ART di Kendari Diduga Kerap Aniaya Bayi Majikannya Sejak Pertama Diterima Kerja
Kendari – Seorang asisten rumah tangga (ART) berinisial NWS (44) diduga kerap menganiaya bayi majikannya di BTN Margahayu Regency, Kelurahan Kambu, Kecamatan Kambu, Kota Kendari, Sulawesi Tenggara (Sultra). Aksi itu diduga sering ia lakukan sejak pertama kali diterima bekerja di rumah tersebut pada Sabtu (28/2/2026).
Perbuatan NWS baru terungkap saat majikannya, Eva, memeriksa rekaman CCTV yang terpasang di kamar bayinya pada Rabu (4/3) sekitar pukul 14.30 Wita. Saat itu, Eva yang tengah berada di kantornya melihat bayinya yang masih berusia 10 bulan diduga sedang dianiaya oleh NWS.
Mengetahui hal itu, Eva kemudian memeriksa seluruh rekaman CCTV sejak hari pertama NWS mulai bekerja sebagai pengasuh bayinya. Dari rekaman itu, ia mendapati dugaan penganiayaan terhadap bayinya telah terjadi sejak awal NWS bekerja di rumahnya.
“Saya melihat di dalam CCTV tersebut sejak pertama NWS bekerja sebagai pengasuh anak saya, tepatnya sejak tanggal 28 Februari 2026 sampai dengan 4 Maret 2026. Saat NWS mengasuh anak saya, ternyata dia melakukan penganiayaan terhadap anak saya,” bebernya kepada Kendariinfo, Kamis (12/3).
Berdasarkan rekaman CCTV itu, ia akhirnya mengadukan perbuatan NWS ke Polresta Kendari atas dugaan penganiayaan terhadap anak pada Kamis (5/3).

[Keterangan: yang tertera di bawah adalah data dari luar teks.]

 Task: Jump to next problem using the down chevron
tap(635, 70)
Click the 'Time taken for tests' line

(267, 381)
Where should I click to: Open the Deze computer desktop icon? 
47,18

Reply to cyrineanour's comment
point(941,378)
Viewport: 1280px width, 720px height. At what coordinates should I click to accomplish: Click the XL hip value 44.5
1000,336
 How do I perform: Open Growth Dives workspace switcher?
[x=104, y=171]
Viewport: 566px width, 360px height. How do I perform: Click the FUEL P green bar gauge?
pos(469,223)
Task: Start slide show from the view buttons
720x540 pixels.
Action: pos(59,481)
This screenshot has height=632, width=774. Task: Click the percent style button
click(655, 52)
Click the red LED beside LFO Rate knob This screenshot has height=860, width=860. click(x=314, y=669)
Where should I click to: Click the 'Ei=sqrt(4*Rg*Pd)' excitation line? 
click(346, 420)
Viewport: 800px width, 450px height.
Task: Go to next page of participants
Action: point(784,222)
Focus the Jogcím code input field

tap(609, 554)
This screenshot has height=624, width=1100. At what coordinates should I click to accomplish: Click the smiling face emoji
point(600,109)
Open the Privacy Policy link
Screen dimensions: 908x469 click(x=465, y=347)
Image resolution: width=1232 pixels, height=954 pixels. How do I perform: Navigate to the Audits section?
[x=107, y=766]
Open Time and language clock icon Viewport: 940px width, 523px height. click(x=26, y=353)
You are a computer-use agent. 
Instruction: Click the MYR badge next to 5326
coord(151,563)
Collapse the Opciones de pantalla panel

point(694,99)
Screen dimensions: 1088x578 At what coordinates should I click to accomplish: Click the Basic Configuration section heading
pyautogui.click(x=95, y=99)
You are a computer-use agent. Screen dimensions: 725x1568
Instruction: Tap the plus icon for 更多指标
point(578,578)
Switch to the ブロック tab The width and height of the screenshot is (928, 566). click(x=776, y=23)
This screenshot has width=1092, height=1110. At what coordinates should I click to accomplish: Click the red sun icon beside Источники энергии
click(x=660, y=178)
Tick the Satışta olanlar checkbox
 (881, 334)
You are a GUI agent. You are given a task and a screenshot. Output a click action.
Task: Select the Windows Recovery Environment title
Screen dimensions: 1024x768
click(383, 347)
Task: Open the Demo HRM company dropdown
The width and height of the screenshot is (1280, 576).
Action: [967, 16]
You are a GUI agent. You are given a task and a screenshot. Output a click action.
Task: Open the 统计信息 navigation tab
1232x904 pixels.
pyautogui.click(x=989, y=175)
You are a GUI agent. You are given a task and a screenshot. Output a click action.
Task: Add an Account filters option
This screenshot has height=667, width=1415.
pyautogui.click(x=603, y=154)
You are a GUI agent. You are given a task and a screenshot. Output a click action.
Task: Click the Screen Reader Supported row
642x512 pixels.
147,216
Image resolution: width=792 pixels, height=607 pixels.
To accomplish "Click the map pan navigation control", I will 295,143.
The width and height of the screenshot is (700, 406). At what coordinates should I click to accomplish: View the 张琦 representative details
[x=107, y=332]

Untuk diketahui, Eva sebelumnya membuat unggahan di sebuah grup Facebook berupa informasi lowongan kerja sebagai ART sekaligus pengasuh dua anaknya pada Kamis (26/2). Keesokan harinya, NWS melihat unggahan itu dan segera menghubungi nomor telepon yang tertera.
“Tanggal 27 Februari 2026 sekitar pukul 07.59 Wita saya dihubungi oleh NWS melalui pesan WhatsApp dengan maksud dan tujuan menanyakan apakah masih ada lowongan penerimaan babysitter sekaligus ART,” ujarnya.
Setelah memastikan lowongan kerja itu masih tersedia, NWS lalu mengirim data diri sekaligus menyampaikan pengalaman kerjanya kepada Eva melalui sambungan telepon WhatsApp. Ia kemudian meminta NWS untuk datang ke rumahnya. Setelah merasa cocok, ia akhirnya menerima NWS bekerja.
Namun, Eva mengatakan, belum genap sepekan bekerja, NWS justru diduga kerap melakukan penganiayaan terhadap bayinya. NWS disebut pernah memukul tubuh bayi Eva, mendorong kepala hingga terbaring, membentangkan tubuhnya ke lantai, menarik lengan secara kasar, serta mengguncang badannya.
Meski tidak ada luka maupun memar yang terlihat secara kasat mata, ia mengaku bayinya saat ini mengalami batuk, diduga akibat dari penganiayaan yang dilakukan NWS.
“Kemarin hasil visumnya belum dijelaskan secara detail. Tetapi yang dirasakan anakku batuk-batuk karena dia dibanting-banting dan diangkat dengan kasar,” pungkasnya.